Denn die Menschheit hat Bertha von Suttner nicht ernst genommen. Links nicht und Rechts auch nicht.
Es hat sich nur in den 1930ern deutlich gezeigt, dass man den ganz bösen hilft, wenn man sich ganz entwaffnet. Noch 1939 gab es haüfig Demonstrationen in London, deren auffälligstes Transparent "no war" hieß.
Sie sollten sich überlegen, was Pazifismus ist. Oder anders ausgedrückt: Welches Böse wollen wir zulassen. Was wollen wir mit allem Mitteln bekämpfen. Wenn Sie alles zulassen wollen, dann sagen Sie es doch.
Nur wachsam sein. Die Welt rundherum wird nicht ruhiger und friedlicher. Und sie war es vermutlich die letzten 50 Jahre nur sehr bedingt. Was nach tiefstem Frieden aussah hieß nicht zu Unrecht die meiste Zeit "Kalter Krieg". Rings um Österreich unglaubliche Hochrüstung.
Und zum Thema Steuergeld: Das k ann man sich individuell nicht aussuchen, wofür das ausgegeben wird. Ich wünsch mir ja auch nicht, dass die ÖBB keines mehr bekommen. Also ich wünsch mir, dass die saniert wird - und nicht dauerhaft alimentiert. OK. Andere Geschichte
EIn Heer muss ja nicht schießen, damit es seine Berechtigung erhält. Im Gegenteil: In demokratischen Verhältnissen ist es dann am erfolgreichsten, wenn es seinen Zweck erfüllt, ohne eingesetzt zu werden.

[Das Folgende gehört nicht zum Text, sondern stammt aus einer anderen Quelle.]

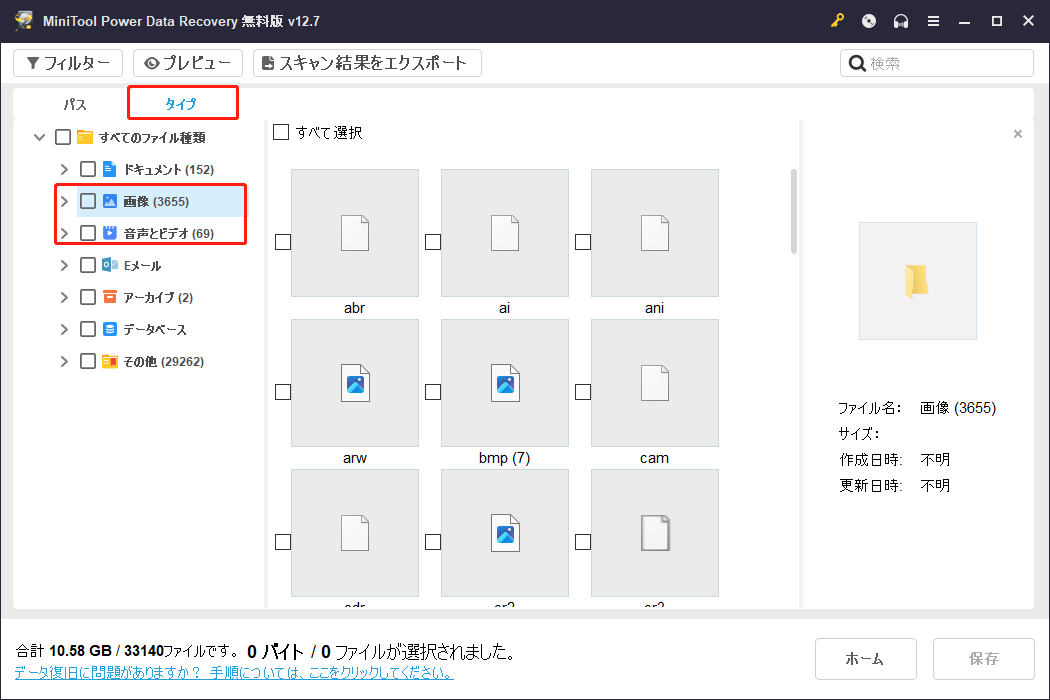The width and height of the screenshot is (1050, 700).
Task: Open the フィルター filter tool
Action: 67,62
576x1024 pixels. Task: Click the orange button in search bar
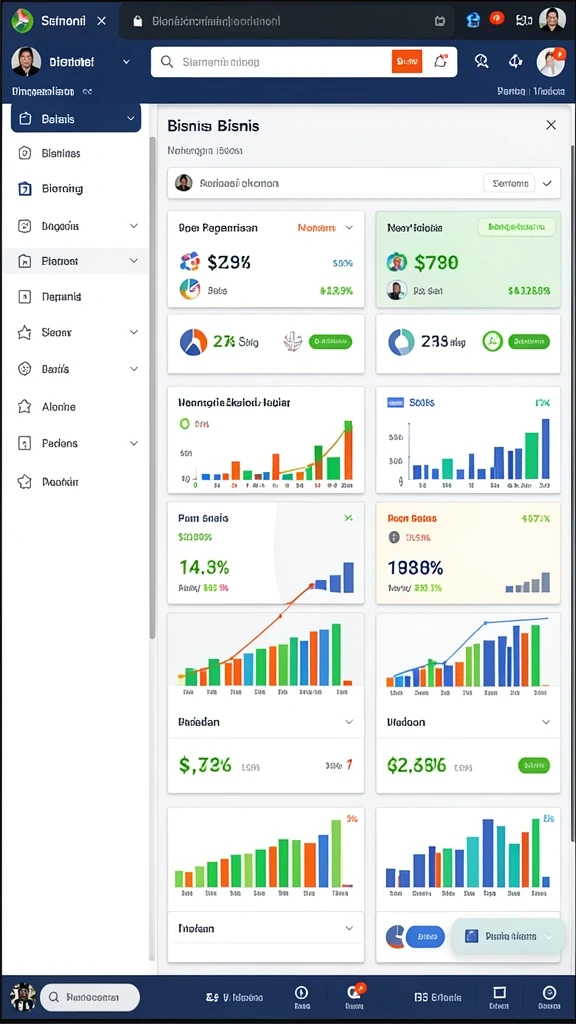407,61
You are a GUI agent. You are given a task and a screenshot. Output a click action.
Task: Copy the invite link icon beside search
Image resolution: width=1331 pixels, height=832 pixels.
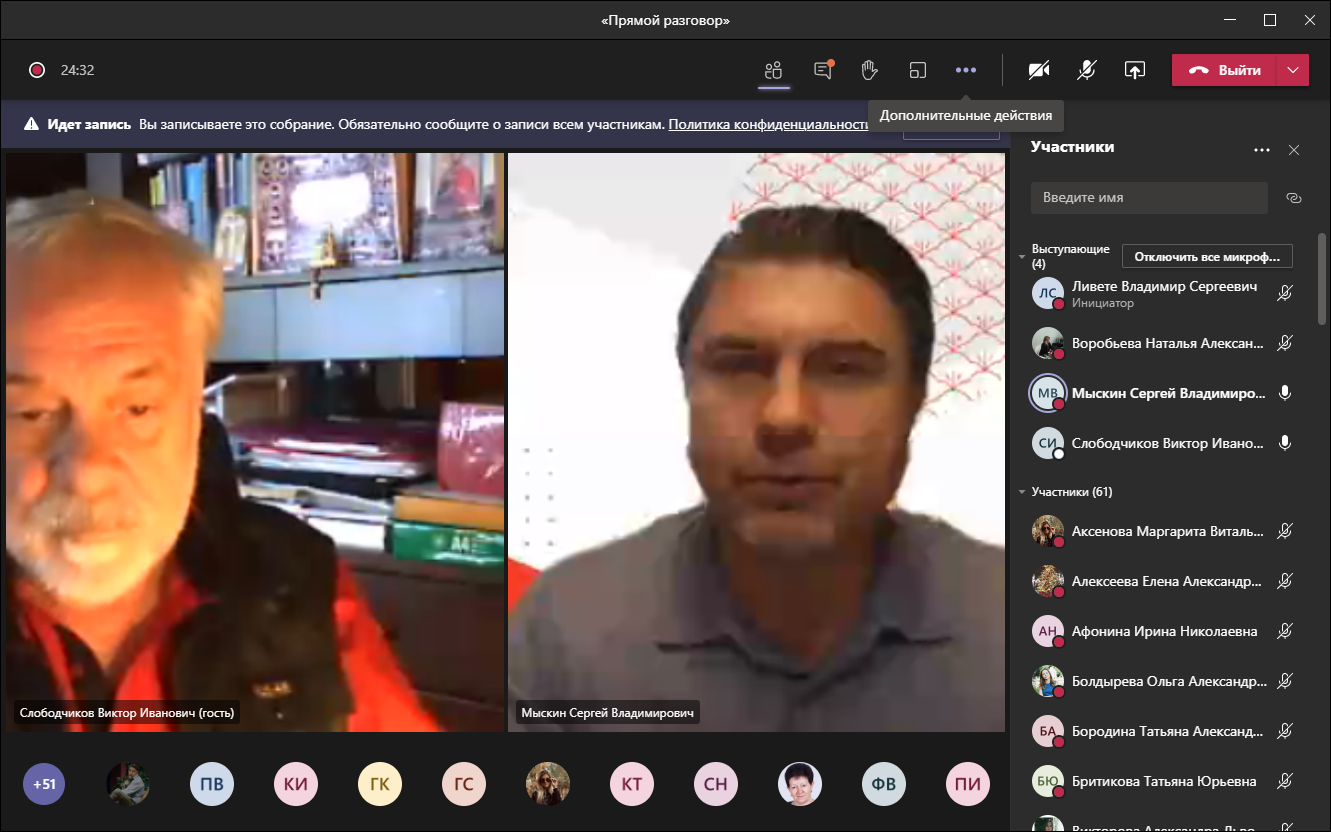click(1293, 198)
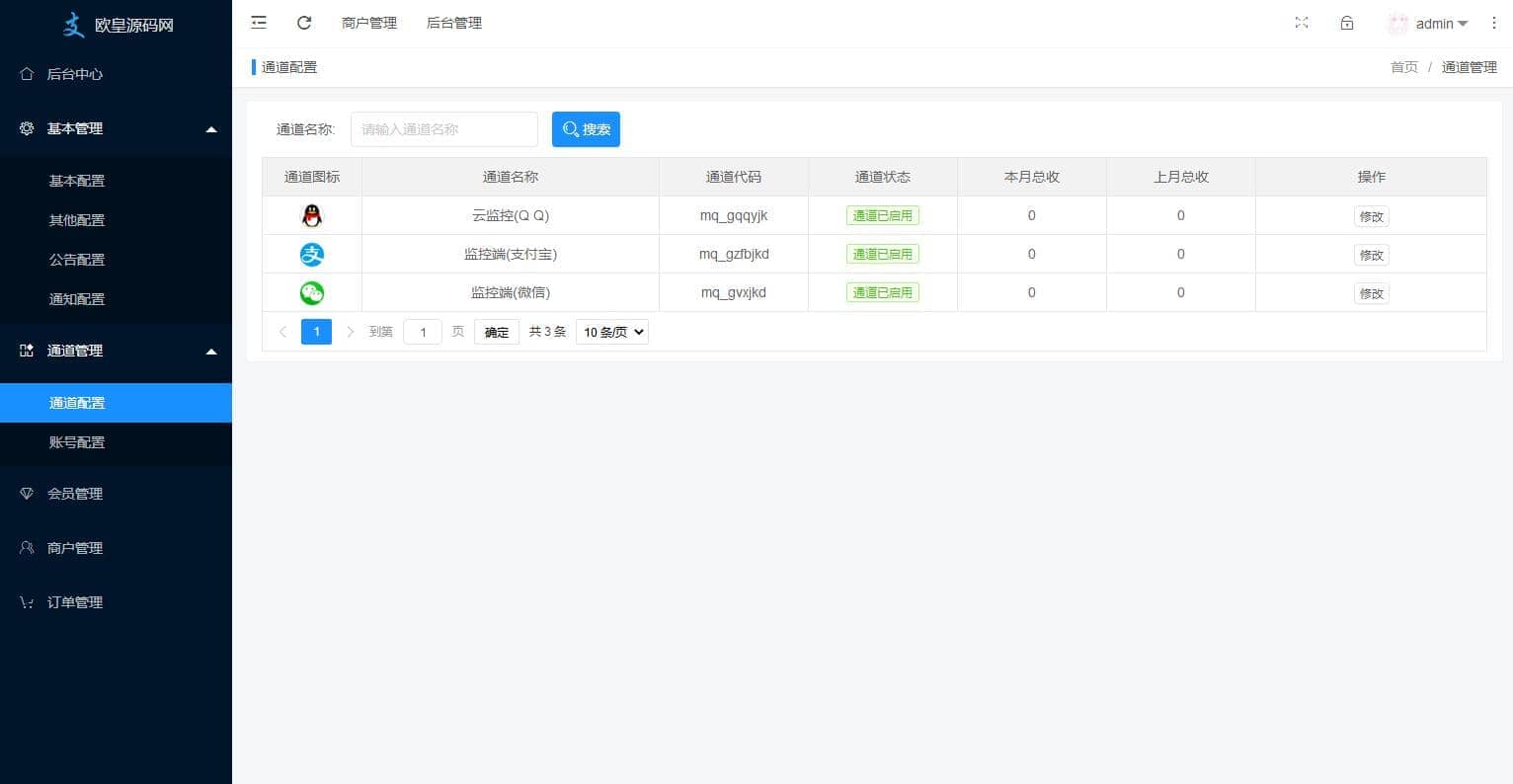Click the 确定 page jump button
The width and height of the screenshot is (1513, 784).
497,332
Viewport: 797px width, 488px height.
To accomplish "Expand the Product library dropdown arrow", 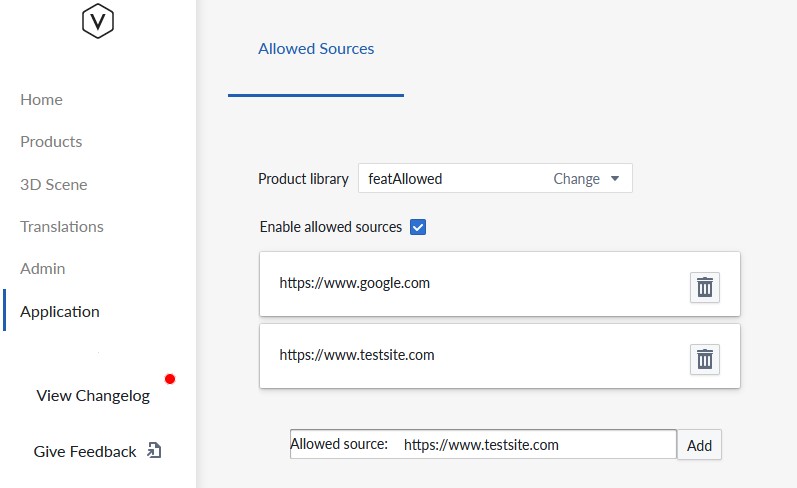I will pos(615,178).
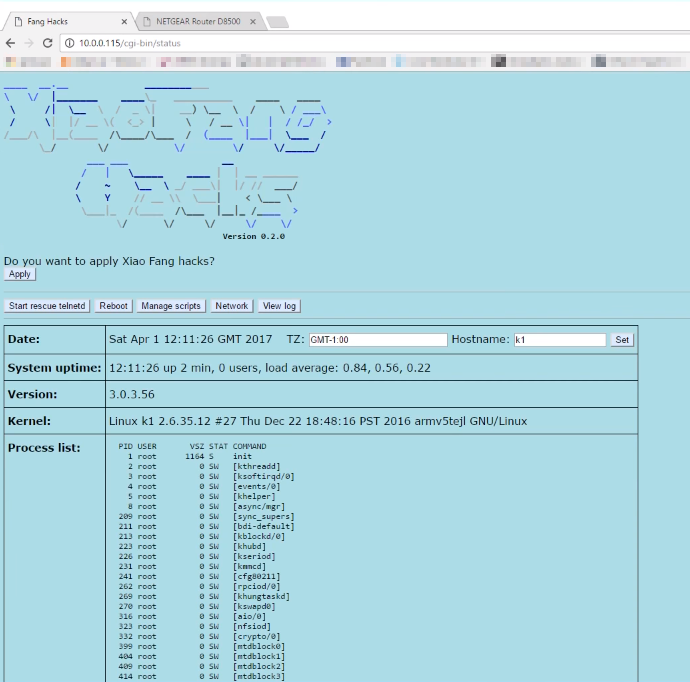The image size is (690, 682).
Task: Click the TZ timezone text field
Action: coord(378,340)
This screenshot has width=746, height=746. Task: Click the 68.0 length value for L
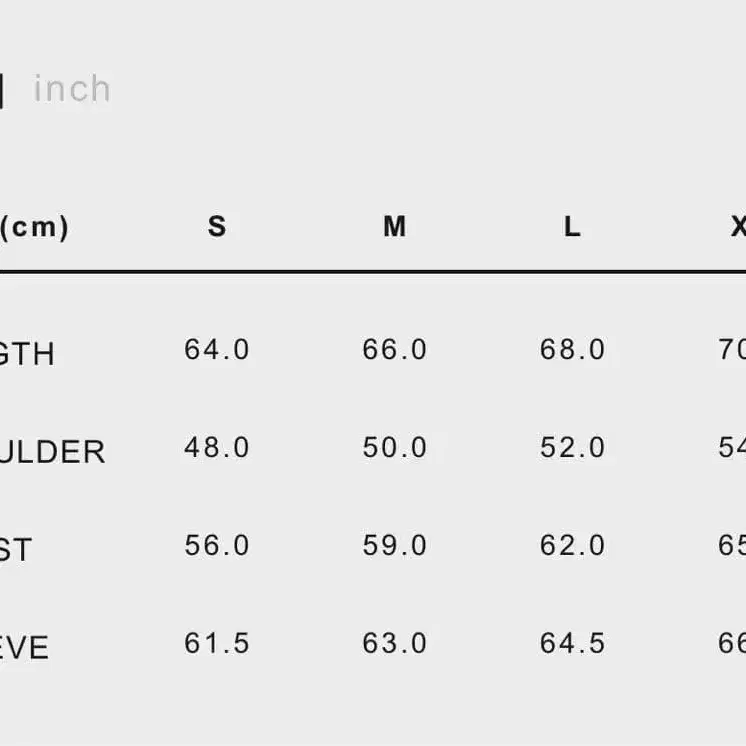[573, 350]
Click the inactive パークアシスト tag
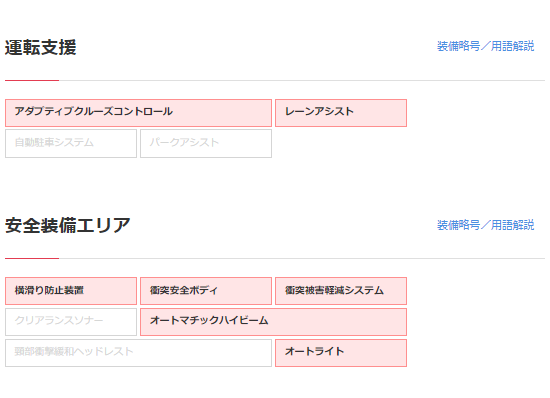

1956: Da ist mit einer Ausnahme kein russischer Panzer über die Grenze gefahren. Und der eine, der rübergekommen ist, hat sich verfahren. dafür haben tausende ungarische Flüchtlinge am eigenen Leibe erlebt, dass Militär etwas Rettendes sein kann.
1991 ist es gelungen, einen K onflikt im Nachbarland auch dort zu belassen. Versuche österr. Staatsgebiet zum Kriegführen zu verwenden, wurden unterbunden.
1968
Wer ist "uns" und warum sollte ich "euch" etwas zeigen?
Wenn es Sie interessiert, suche Sie es sich aus der Historie des Alois heraus.
Ich habe alle drei erwähnten Jahre bewußt erlebt, und ich stehe mit meiner Einschätzung nicht alleine da.
Meinungen verbohrter Militaristen interessieren mich allerdings nicht.
Sie haben das Problem aller österreichischen Pazifisten (zum Unterschied solcher in anderen Weltgegenden): Sie glauben, dass Pazifismus die Nichtbeschäftigung mit Militärischem einschließt. So sehen dann auch die Äußerungen dazu aus: Sachlich wenig fundiert. Historisch und politisch nicht haltbar.
Aber erklärens es mir gerne nochmal. Vielleicht ergibt sich ja doch noch ein strukturierter Diskurs.